Numa entrevista exclusiva, Nuno Barreto, Diretor Clínico da NBfisio, reflete sobre as duas últimas décadas de progresso na Fisioterapia, sublinha a urgência de consolidar o acesso universal a cuidados especializados, e defende uma prática com identidade, valor e impacto estrutural na saúde pública e na qualidade de vida.
Pode contar-nos um pouco sobre o seu percurso, a génese das Clínicas NBfisio, e os principais serviços/valências?
Sou fisioterapeuta desde 2005, e é com muito orgulho que completo este ano 20 anos de carreira. Foram 20 anos de muitas aprendizagens e crescimento. Com esforço e humildade realizei o sonho de construir com a minha equipa o grupo de saúde – NBfisio – de referência com cinco clínicas e duas lojas de material ortopédico. Somos uma equipa de 30 fisioterapeutas e oferecemos um elevado padrão na prestação de cuidados de Fisioterapia em Almada, Estoril, Lisboa, Olhão e Alcantarilha, com especializações múltiplas e direcionadas para as necessidades de cada pessoa. Optámos pela zona da Grande Lisboa e Algarve por serem zonas do país com grande potencial humano e geográfico e também porque sou algarvio de nascença e realizei grande parte da minha formação em Almada e Lisboa. Passei como fisioterapeuta pelo Centro Hospitalar de Lisboa Central – Curry Cabral, São José e Santa Marta entre 2005 e 2015. Para além da área da Fisioterapia, temos outras valências na NBfisio, como Osteopatia, Acupuntura, Terapia da fala, Nutrição, Podologia ou Psicologia.
Na NBfisio temos um compromisso de exigência nos cuidados de saúde prestados a todos os utentes e através das melhores práticas, recapacitar integralmente e de forma informada e partilhada desde 2009. Trabalhamos de forma multidisciplinar, por forma a potenciar a reabilitação plena sempre que possível.
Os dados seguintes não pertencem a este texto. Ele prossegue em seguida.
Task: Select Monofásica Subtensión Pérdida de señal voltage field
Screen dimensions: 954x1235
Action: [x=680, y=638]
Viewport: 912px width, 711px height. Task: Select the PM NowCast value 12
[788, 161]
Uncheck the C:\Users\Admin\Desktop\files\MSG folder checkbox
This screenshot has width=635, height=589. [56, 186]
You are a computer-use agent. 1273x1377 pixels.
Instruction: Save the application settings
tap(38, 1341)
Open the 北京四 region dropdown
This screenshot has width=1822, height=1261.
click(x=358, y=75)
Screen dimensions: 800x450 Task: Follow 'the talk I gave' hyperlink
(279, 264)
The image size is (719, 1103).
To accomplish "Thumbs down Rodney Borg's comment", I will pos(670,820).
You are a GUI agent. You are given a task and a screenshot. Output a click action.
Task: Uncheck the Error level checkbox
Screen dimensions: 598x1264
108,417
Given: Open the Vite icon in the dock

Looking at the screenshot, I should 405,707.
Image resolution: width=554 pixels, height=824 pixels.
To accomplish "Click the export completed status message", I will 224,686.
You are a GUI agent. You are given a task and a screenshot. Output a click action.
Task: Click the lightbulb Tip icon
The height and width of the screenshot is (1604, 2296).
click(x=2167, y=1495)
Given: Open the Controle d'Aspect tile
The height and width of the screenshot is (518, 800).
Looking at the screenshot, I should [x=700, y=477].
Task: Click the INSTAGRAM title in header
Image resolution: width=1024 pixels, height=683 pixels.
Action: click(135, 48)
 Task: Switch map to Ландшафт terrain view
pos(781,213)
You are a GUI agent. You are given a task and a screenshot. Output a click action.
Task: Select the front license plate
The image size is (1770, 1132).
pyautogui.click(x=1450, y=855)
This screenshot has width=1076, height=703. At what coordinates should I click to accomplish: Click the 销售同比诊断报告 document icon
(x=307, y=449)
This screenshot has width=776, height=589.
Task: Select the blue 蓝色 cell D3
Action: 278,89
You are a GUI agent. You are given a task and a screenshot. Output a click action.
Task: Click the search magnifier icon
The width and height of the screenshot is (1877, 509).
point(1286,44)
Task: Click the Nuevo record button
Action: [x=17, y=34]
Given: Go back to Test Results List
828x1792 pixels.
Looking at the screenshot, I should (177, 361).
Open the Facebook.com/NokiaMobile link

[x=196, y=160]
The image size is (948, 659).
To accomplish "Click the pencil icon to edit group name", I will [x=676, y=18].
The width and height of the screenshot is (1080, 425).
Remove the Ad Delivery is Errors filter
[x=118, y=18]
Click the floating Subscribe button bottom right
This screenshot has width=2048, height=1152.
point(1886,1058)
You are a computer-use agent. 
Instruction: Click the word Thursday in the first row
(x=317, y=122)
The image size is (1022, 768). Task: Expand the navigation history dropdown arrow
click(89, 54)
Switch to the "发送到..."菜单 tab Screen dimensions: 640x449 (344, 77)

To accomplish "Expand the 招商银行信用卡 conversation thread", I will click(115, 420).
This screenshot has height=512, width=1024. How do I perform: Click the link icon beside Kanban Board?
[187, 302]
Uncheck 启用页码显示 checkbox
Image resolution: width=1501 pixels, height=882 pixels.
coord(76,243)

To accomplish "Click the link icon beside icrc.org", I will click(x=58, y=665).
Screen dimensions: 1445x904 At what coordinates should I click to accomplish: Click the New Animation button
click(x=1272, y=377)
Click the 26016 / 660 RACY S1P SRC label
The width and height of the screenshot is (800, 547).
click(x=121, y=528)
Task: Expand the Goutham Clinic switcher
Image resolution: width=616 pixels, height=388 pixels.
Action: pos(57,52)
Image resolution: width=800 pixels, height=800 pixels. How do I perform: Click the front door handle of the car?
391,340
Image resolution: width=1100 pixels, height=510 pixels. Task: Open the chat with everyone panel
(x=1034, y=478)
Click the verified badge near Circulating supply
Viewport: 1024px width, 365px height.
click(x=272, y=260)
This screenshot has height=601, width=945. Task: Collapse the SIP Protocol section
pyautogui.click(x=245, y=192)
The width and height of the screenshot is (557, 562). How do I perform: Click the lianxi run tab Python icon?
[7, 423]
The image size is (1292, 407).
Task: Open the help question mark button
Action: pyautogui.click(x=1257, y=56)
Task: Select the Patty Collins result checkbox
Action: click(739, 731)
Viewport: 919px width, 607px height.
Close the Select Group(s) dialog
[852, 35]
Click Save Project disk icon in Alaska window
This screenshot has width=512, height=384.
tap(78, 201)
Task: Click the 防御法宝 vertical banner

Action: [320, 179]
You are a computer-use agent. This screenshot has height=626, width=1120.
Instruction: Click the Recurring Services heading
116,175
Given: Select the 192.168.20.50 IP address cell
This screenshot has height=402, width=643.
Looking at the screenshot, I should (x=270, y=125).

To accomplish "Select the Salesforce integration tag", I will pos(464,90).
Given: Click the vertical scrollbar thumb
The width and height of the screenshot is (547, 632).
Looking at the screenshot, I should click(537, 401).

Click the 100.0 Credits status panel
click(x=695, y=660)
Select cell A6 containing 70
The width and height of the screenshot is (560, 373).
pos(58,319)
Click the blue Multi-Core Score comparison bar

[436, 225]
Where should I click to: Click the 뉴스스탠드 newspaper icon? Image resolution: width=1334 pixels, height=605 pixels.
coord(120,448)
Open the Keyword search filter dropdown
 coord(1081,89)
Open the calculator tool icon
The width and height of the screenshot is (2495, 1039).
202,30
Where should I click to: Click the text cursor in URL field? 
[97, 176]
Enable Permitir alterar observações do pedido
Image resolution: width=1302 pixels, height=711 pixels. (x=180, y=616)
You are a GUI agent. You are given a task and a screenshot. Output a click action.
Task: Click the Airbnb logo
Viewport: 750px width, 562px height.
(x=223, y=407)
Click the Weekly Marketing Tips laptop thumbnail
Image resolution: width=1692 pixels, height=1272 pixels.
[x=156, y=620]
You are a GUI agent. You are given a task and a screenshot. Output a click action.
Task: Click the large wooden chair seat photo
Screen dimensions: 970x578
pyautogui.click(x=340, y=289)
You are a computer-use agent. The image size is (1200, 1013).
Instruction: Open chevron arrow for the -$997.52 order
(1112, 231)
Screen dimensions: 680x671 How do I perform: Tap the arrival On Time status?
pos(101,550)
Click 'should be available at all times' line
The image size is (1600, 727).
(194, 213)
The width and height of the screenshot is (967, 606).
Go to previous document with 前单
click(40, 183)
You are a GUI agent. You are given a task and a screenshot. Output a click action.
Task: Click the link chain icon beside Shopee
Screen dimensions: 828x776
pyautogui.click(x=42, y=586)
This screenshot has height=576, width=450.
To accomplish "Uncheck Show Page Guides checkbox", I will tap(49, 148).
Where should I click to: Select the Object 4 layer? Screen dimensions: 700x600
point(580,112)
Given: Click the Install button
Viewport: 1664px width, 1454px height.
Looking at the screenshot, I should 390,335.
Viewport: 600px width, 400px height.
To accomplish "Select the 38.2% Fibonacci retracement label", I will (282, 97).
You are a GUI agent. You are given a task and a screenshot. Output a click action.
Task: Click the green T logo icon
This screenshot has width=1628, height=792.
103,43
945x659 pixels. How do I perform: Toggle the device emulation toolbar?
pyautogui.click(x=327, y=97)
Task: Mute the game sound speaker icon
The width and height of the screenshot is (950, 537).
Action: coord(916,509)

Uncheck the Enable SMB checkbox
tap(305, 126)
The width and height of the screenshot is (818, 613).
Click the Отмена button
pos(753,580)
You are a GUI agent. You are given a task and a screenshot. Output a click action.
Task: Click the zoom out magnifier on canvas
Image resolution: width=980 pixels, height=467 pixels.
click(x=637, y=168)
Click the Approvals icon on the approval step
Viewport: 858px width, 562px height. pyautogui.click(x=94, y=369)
Com uma população cada vez mais idosa e com profissões cada vez mais sedentárias, o universo de situações com que temos de lidar diariamente, vai de patologias da coluna vertebral a tendinopatias do ombro, cotovelo e mão. Através de planos de tratamento adequados, temos taxas de sucesso e satisfação de mais de 90%.

Portugal tem menos fisioterapeutas por habitante que a média europeia. O que deve ser feito para inverter este cenário e ampliar o acesso aos cuidados?
Para inverter esta realidade é necessário fixar os jovens que concluem a sua licenciatura em Portugal! São imperativas, políticas de integração destes fisioterapeutas, no setor público, social e privado, com melhores vencimentos e incentivos, acesso a habitação digna, valorização profissional com carreiras justas e progressivas e uma melhoria global das condições de vida, mais e melhores incentivos à formação contínua. Mais tempo para a família e lazer e uma carga horária laboral que seja mais flexível e ajustável aos objetivos profissionais e pessoais de cada um.

Qual é o impacto do Dia Mundial da Fisioterapia e da Ordem dos Fisioterapeutas na valorização da profissão?
Os fisioterapeutas enquanto profissionais autónomos, têm na sua Ordem profissional o fim de regular o acesso e o exercício da profissão, que privilegia a defesa dos interesses dos utentes, fazendo respeitar o direito dos cidadãos à saúde. A Fisioterapia é uma disciplina científica e autónoma. O estatuto profissional da Fisioterapia foi introduzido em 1966, sendo atualmente referenciada no grupo dos “profissionais intelectuais e científicos”. O regulamento que definiu o “ato de Fisioterapia” veicula legalmente todos os fisioterapeutas registados na ordem, enquadrando competências, autonomia e responsabilidade, que independentemente do contexto, apenas pode ser realizado por fisioterapeutas. Neste dia comemora-se o acesso a Fisioterapia para todos, sem barreiras ou limites. Porque a Fisioterapia, previne lesões e disfunções, trata e cuida de quem precisa e promove a qualidade de vida de todos os cidadãos.